Comic books can also tell us a lot about who was at a site and what their interests were. For example, romance comics in the 1950s were heavily marketed to young girls. So, the presence of a 1950 romance comic book might be very strong evidence for the presence of a young girl at a historical site. Sometimes, it can be very hard to tell the gender of who was at a site, so diagnostic comic books might eventually go a long way towards our understanding of the archaeology of gender. Similarly so, many comic book stories appealed to very niche segments of the population, meaning that future research into the archaeology of comic books may reveal more subtle details about the lives of those present at a particular site.
According to standard archaeological practice, anything older than 50 years old is an artifact. This means that all comic books from before 1971 can rightly be considered as artifacts, especially if they are buried at a historical site. Since comic books began their rise in popularity in the mid 1930s, they have been an important art form. Judging by the recent popularity of films which are based on comic book characters originally introduced between 1938 (Superman) and 1963 (X-Men), comic books have been deeply influential in American and global culture. Treating old comic books as artifacts will help us to figure out how these cultural icons rose to such prominence.
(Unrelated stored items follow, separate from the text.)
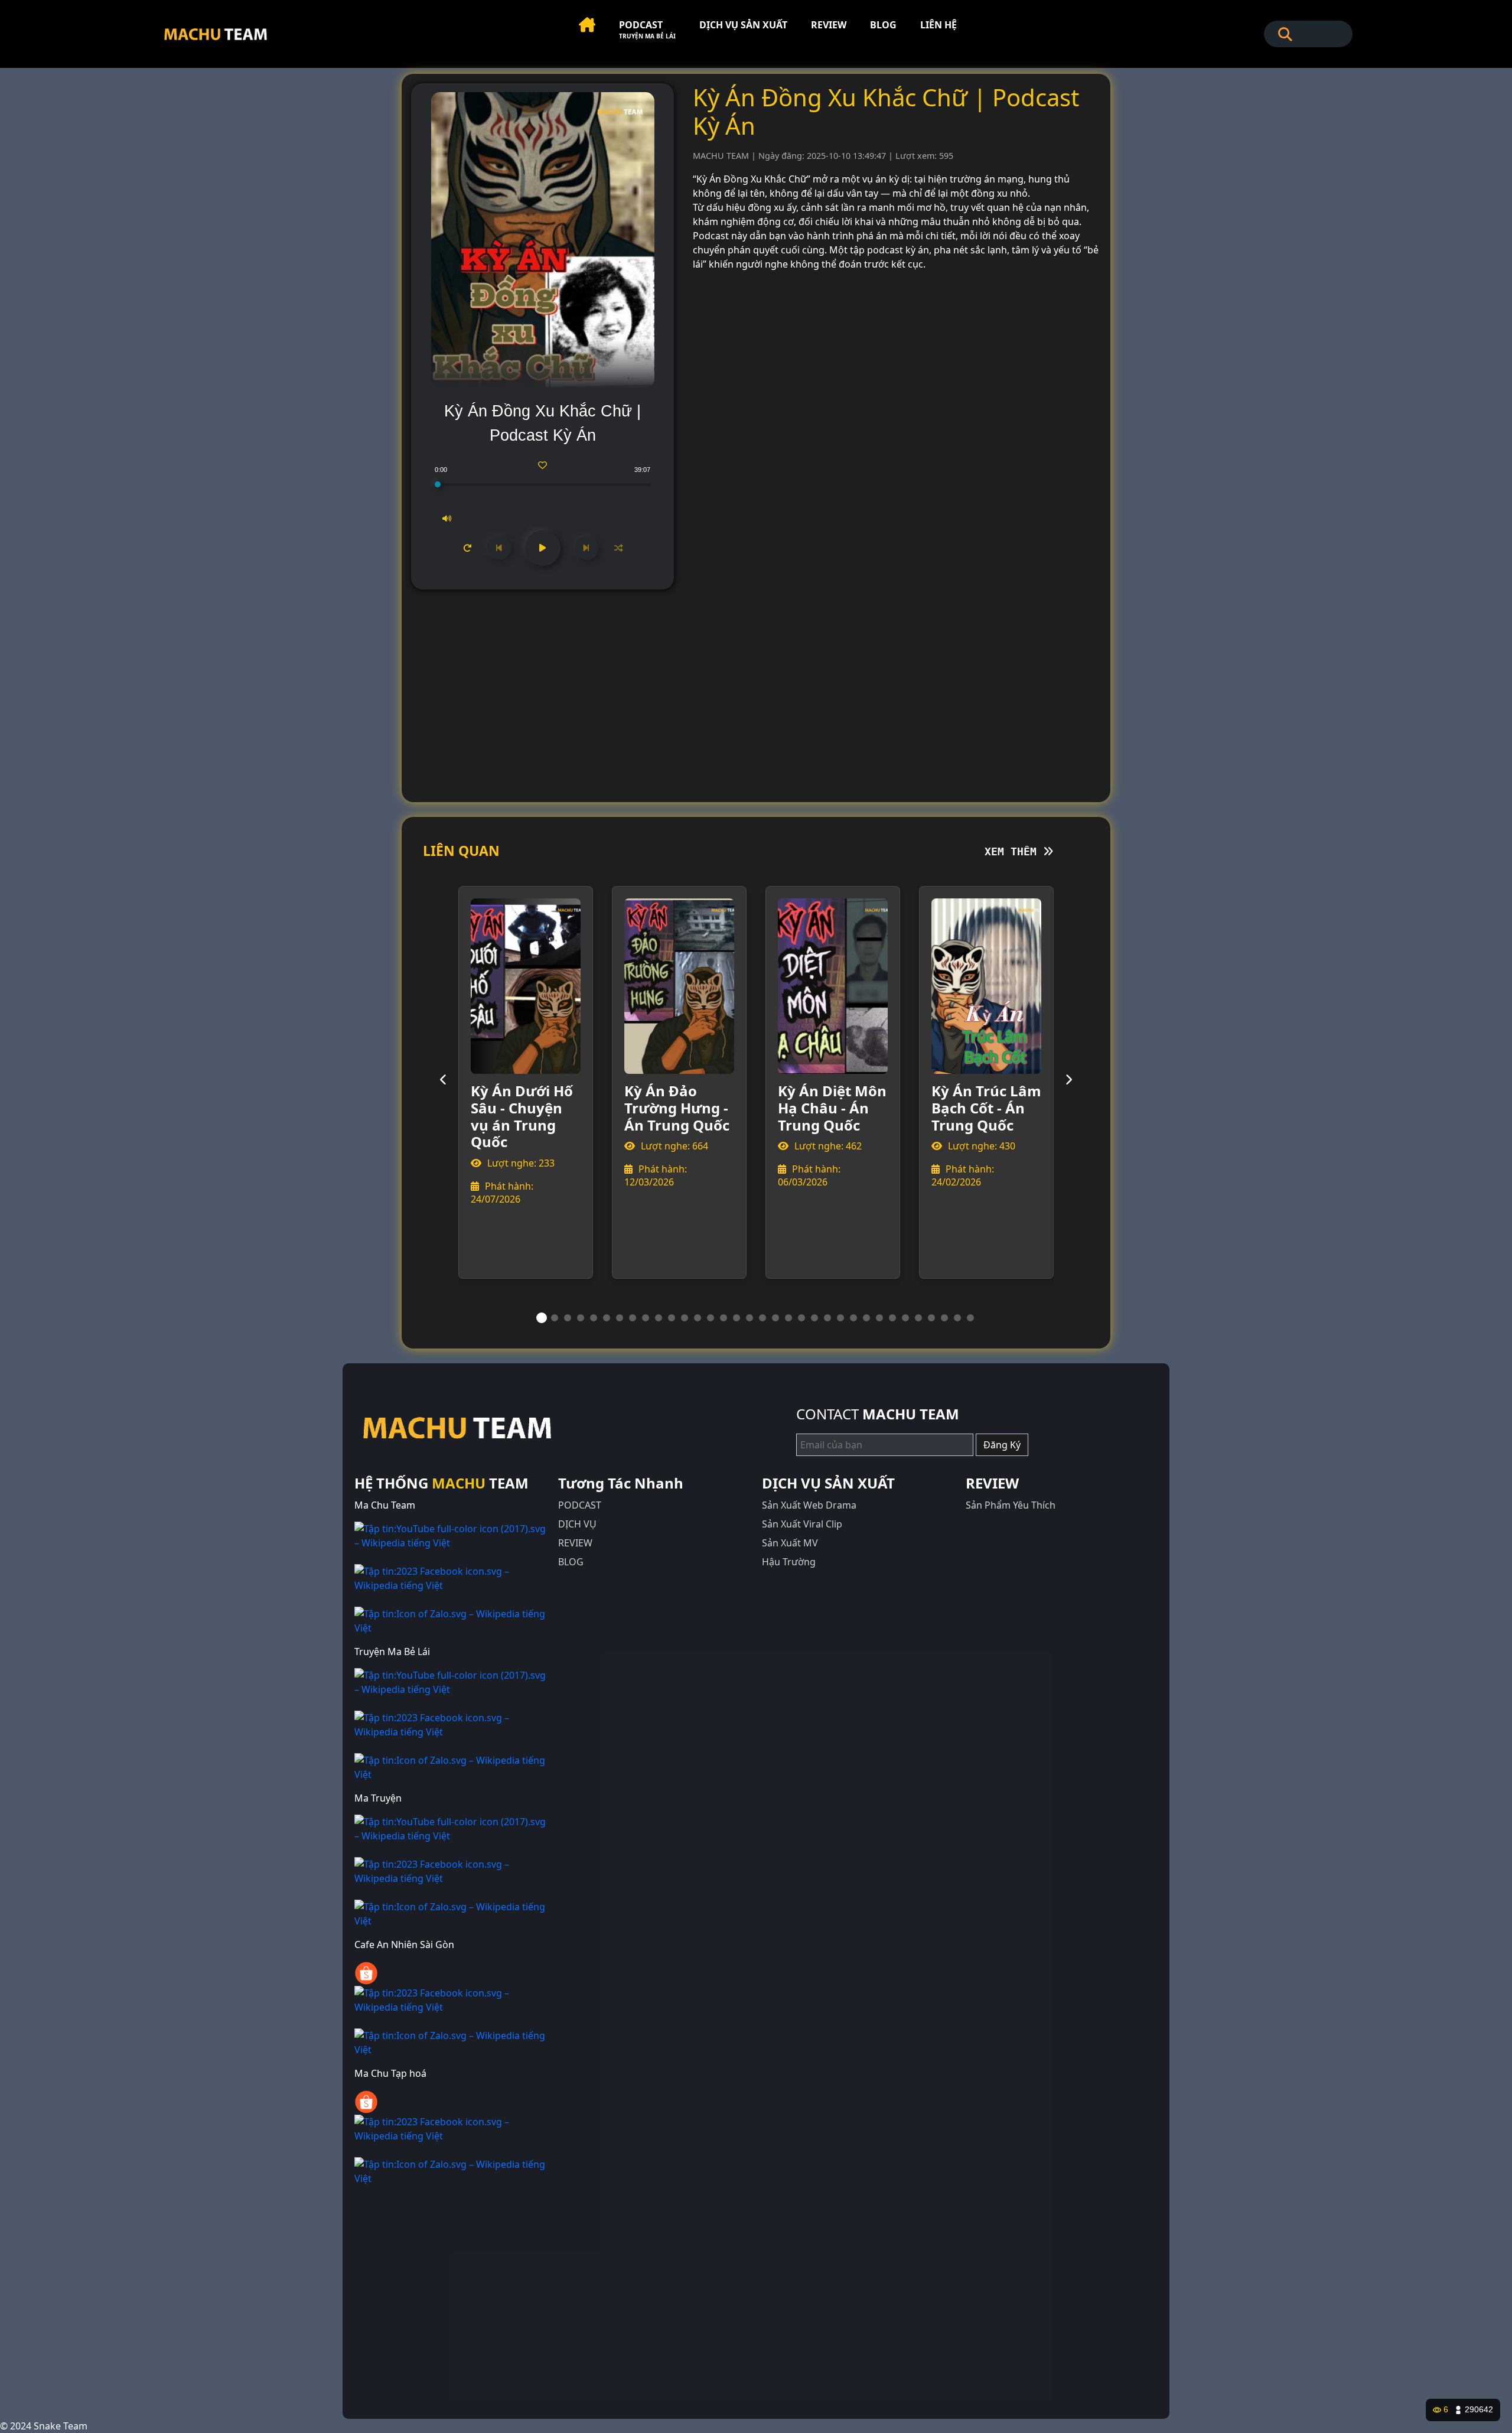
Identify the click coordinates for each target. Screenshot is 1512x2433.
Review (828, 24)
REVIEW (575, 1542)
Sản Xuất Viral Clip (802, 1523)
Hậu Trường (789, 1561)
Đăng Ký (1002, 1444)
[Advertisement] (756, 691)
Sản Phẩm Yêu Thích (1010, 1505)
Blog (883, 24)
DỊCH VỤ (577, 1523)
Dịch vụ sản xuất (743, 24)
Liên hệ (938, 24)
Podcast (647, 29)
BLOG (571, 1561)
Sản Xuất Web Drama (809, 1505)
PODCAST (579, 1505)
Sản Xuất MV (790, 1542)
The villains in our archaeological story are those forces of nature which are destructive to comic books: Water, sunlight, heat, insects, rodents, and mold are all dreaded enemies to comic book collectors and archaeologists alike. The job of archaeologists is to rescue what's left of old comic books from these archenemies. The more artifacts we save, the more deeply we can understand our own history. Indeed, much more than just the history of comic books themselves will be illuminated by such research. By accurately determining when a site was occupied and who occupied it, the archaeology of comic books will be increasingly important in our analysis of many historical sites.
Anthropologists, historians, and many other social scientists have a deep interest in comic books. We have written well over 100,000 peer-reviewed journal articles on the subject. Thus, as time moves forward, tiny scraps of old comic book collections will play a leading role in the story we write about the past. Truly, even the most humble shred of an old comic book may provide powerful insight into who was at a site, and when.
So, I encourage you to indulge in your favorite comic books. Buy them, read them, collect them, and preserve them. If anyone teases you, just tell them that you're doing research on the history and archaeology of popular art. And while you're at it, explain to them how radiometric dating techniques are just the sidekicks of diagnostic artifacts.